Requirement: In the passage on probability below, transcribe the part that begins with the words containing "According to Richard" and ends with "one at a time.".

84: 2 April 2001
Probability as a Guide to Life

Advisory Editors: Henry Kyburg, Rochester, and Mariam Thalos, Buffalo

Fifty percent of all college graduates, but only twenty percent of all churchgoers, drink alcohol. What is the probability that Alma, a church-going college graduate, drinks alcohol? There is, as yet, no general solution to the problem of the reference class, of which Alma's case is an instance. The problem is pervasive in the application of statistical knowledge. It is philosophical in nature: what grounds inference to single-case probabilities from knowledge about the classes in which they fall?

According to Richard von Mises, a founder of the philosophical study of probability, the very question is nonsense: probabilities apply only to classes. But the probabilities of classes are, in themselves, of no help in decision and action, for it is single cases we face, and we face them one at a time.

Data section:
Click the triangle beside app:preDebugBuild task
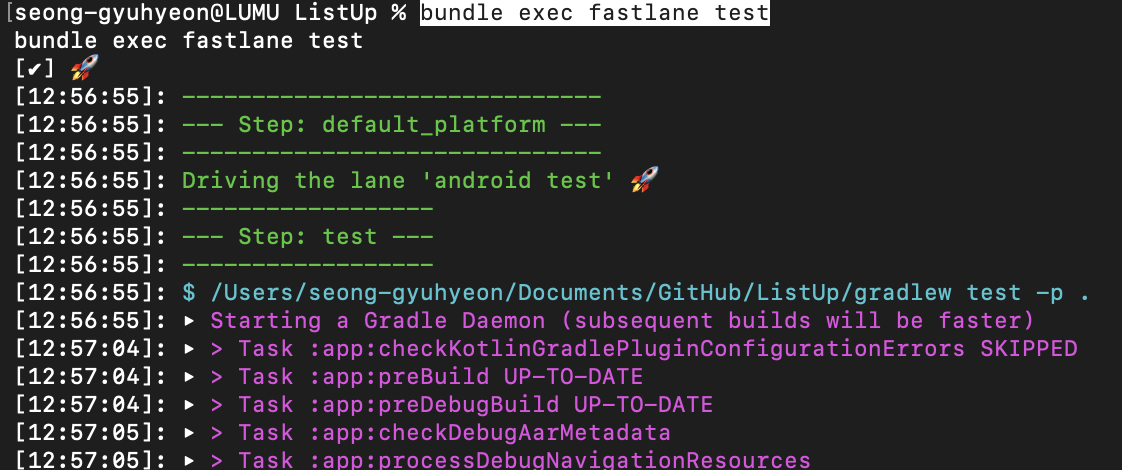The image size is (1122, 470). pos(189,405)
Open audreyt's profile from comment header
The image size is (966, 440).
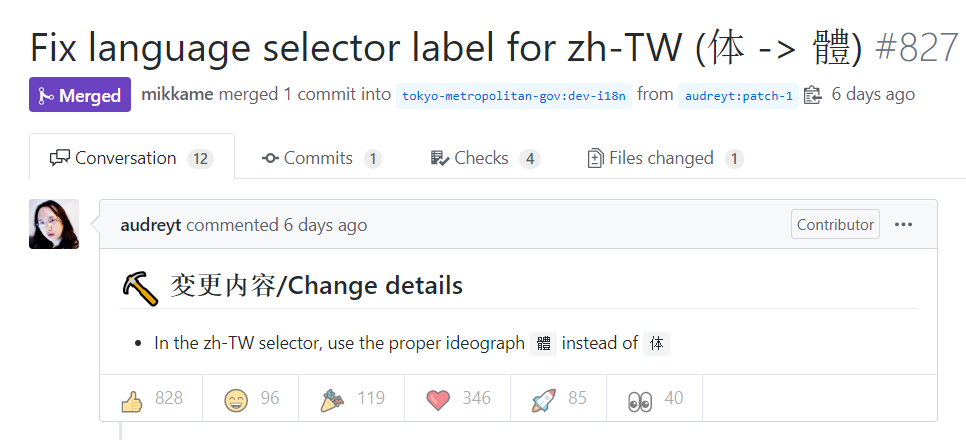(x=151, y=225)
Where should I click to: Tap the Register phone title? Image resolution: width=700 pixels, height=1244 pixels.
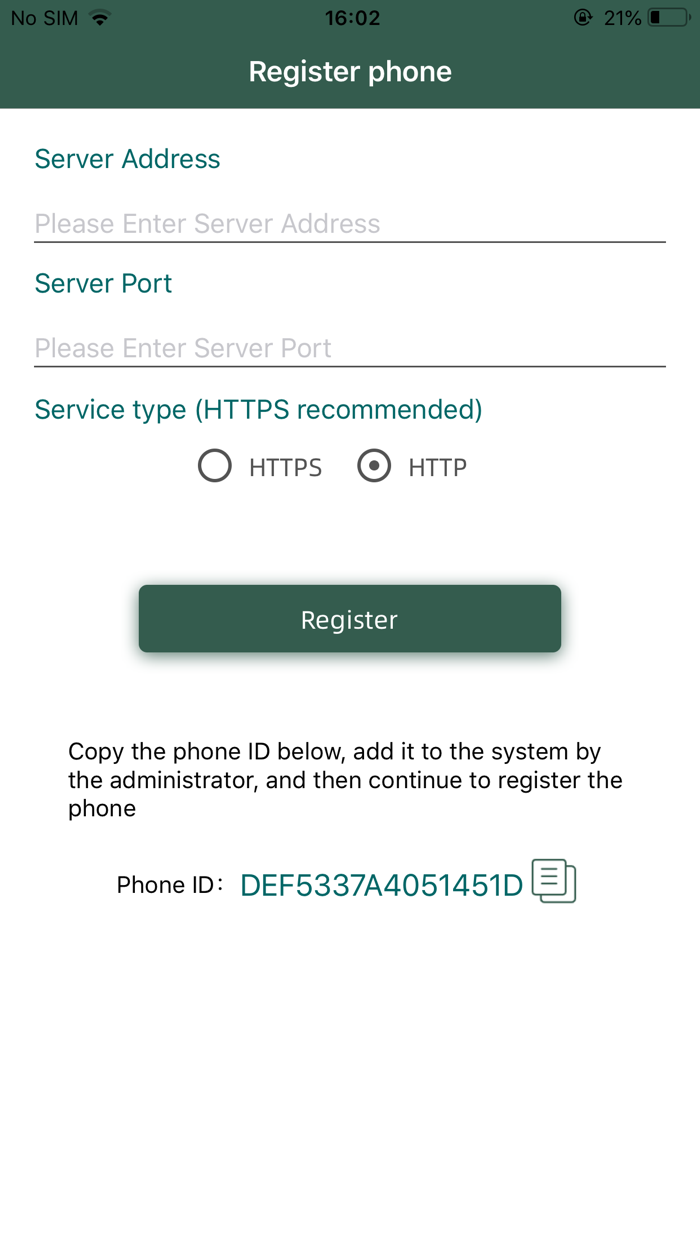350,72
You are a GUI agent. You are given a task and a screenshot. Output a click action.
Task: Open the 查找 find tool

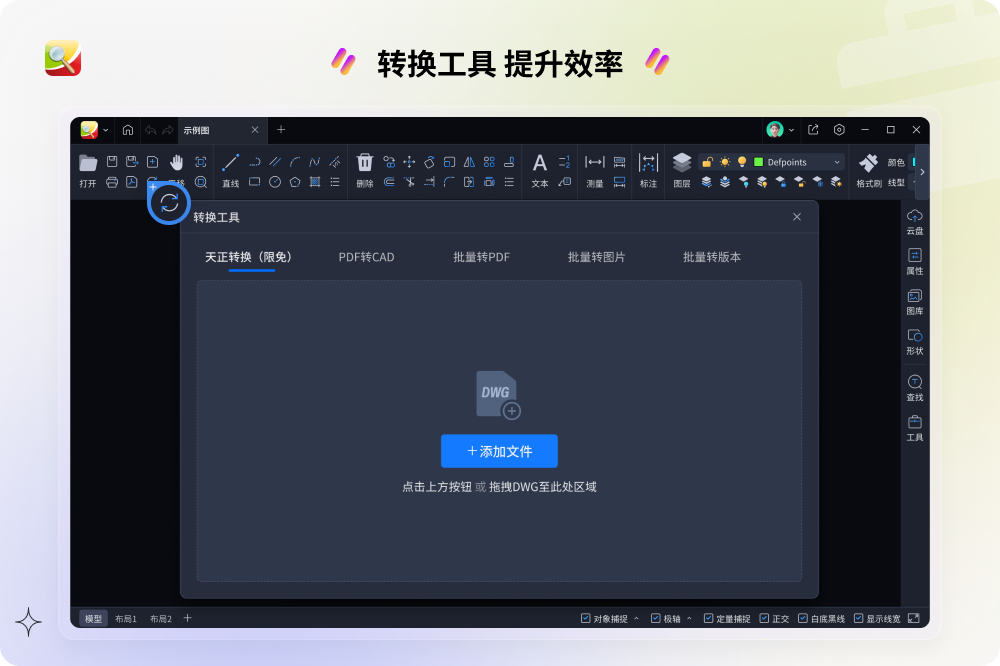(x=915, y=387)
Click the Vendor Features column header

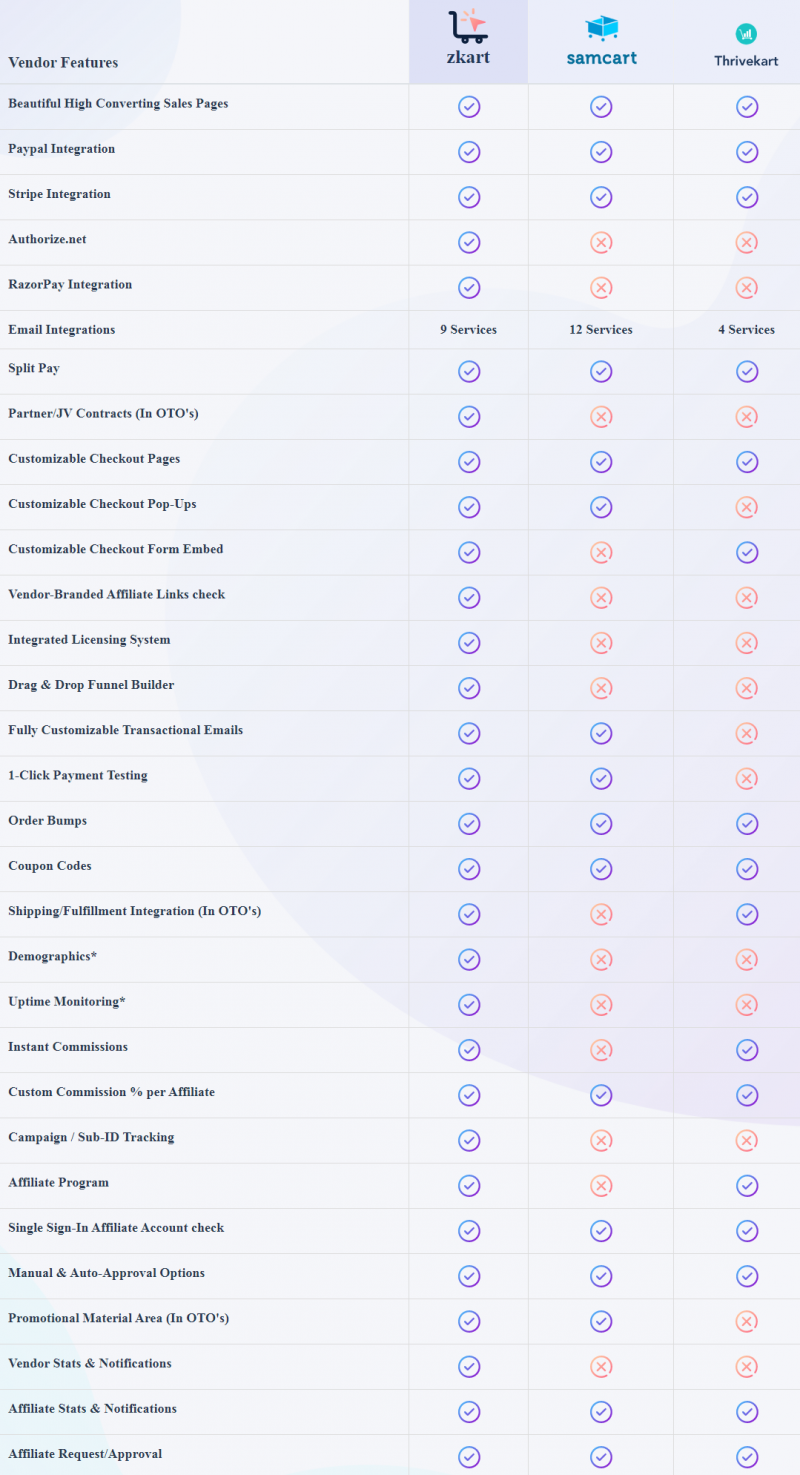click(63, 63)
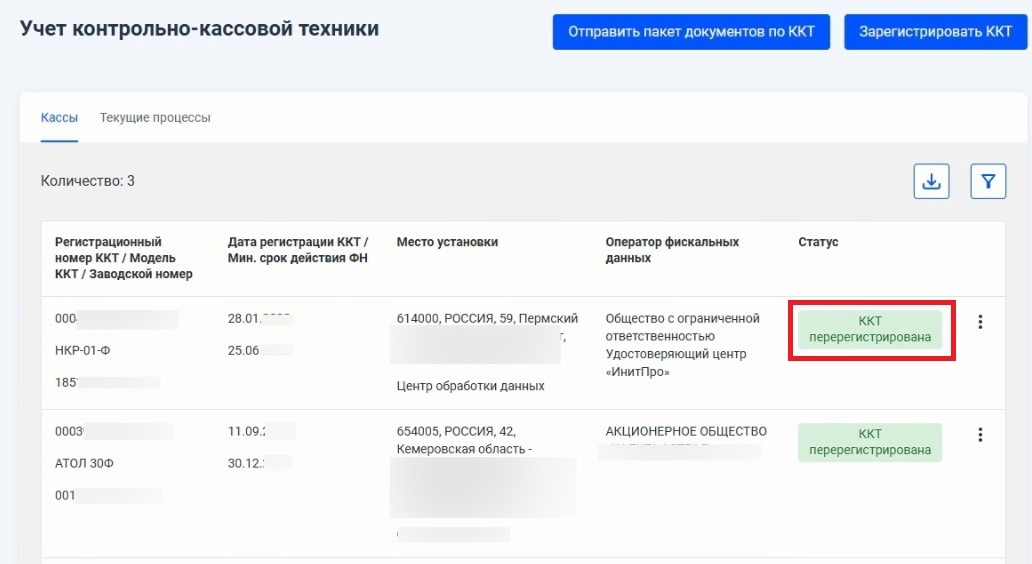Image resolution: width=1032 pixels, height=564 pixels.
Task: Click highlighted ККТ перерегистрирована status in first row
Action: [x=870, y=329]

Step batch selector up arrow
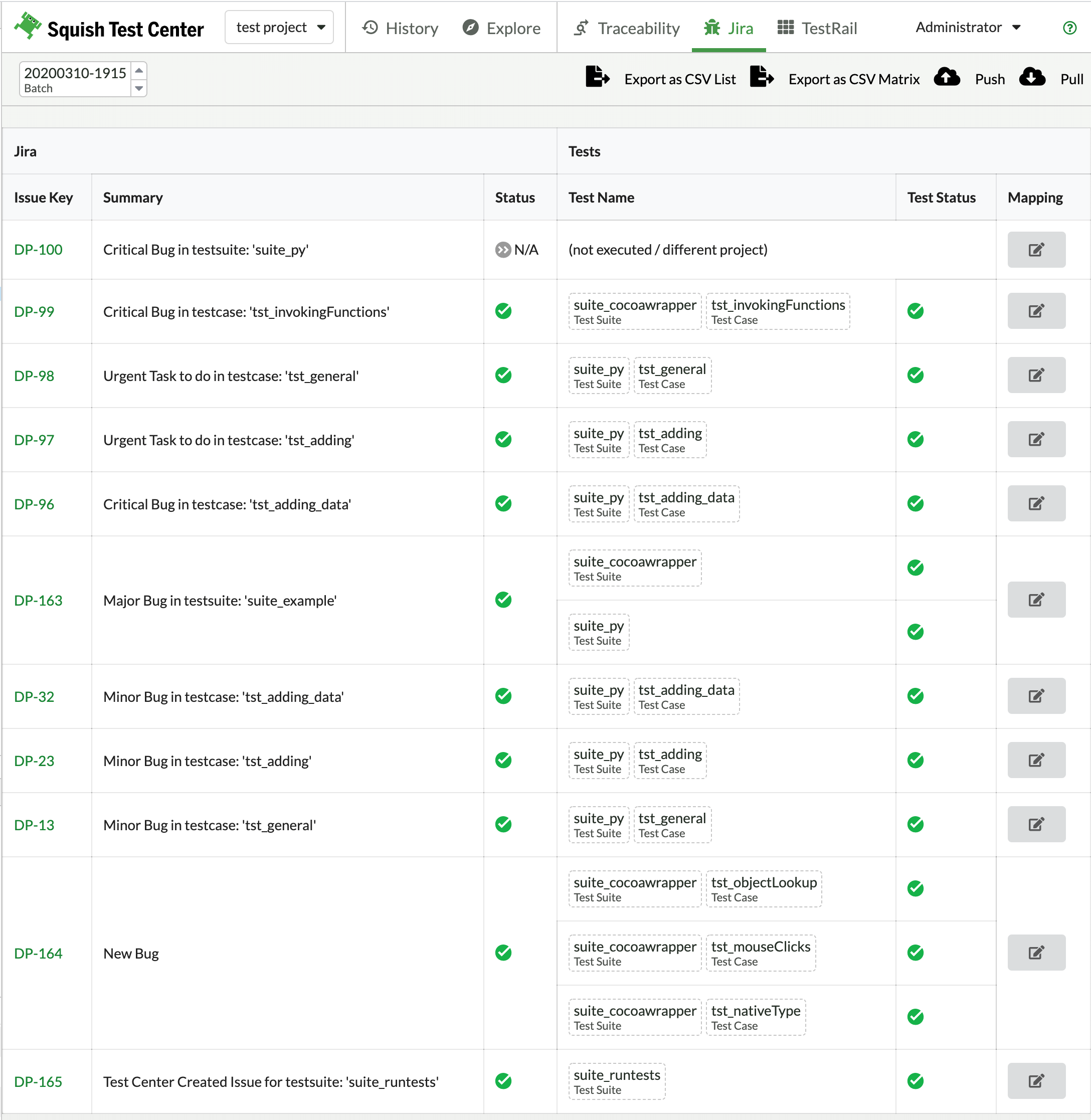(139, 71)
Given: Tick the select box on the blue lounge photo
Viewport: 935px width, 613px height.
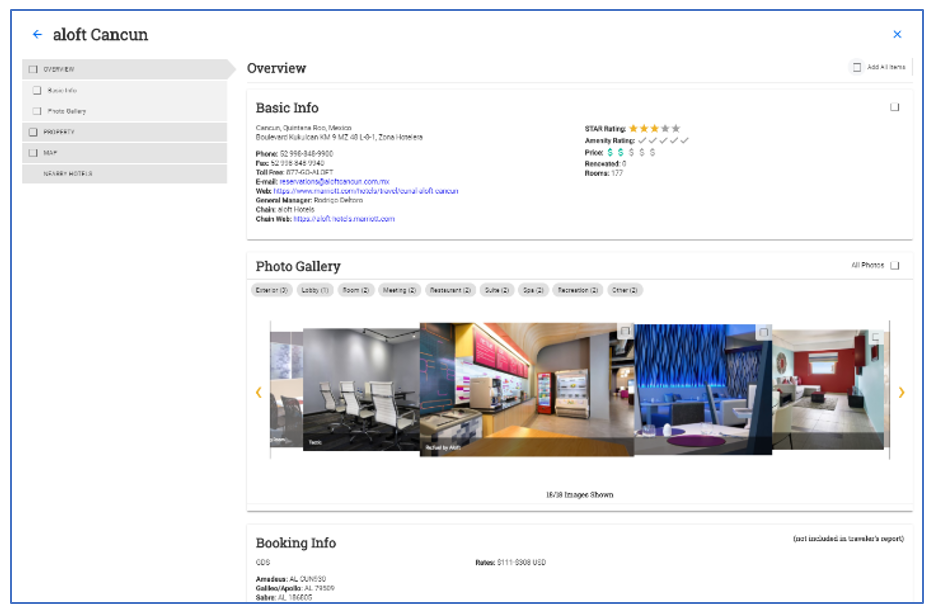Looking at the screenshot, I should pos(762,332).
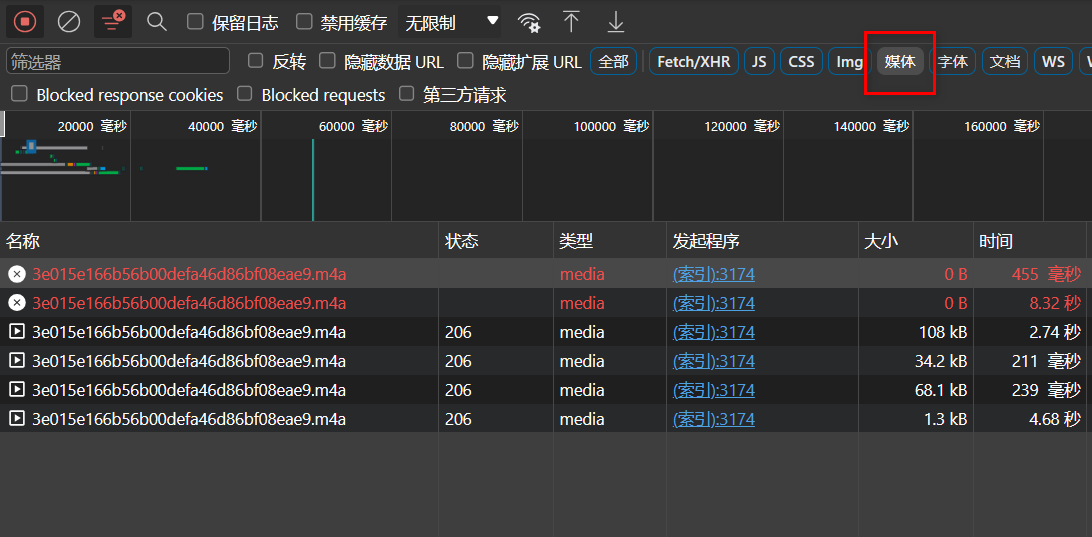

Result for this exercise:
According to Richard von Mises, a founder of the philosophical study of probability, the very question is nonsense: probabilities apply only to classes. But the probabilities of classes are, in themselves, of no help in decision and action, for it is single cases we face, and we face them one at a time.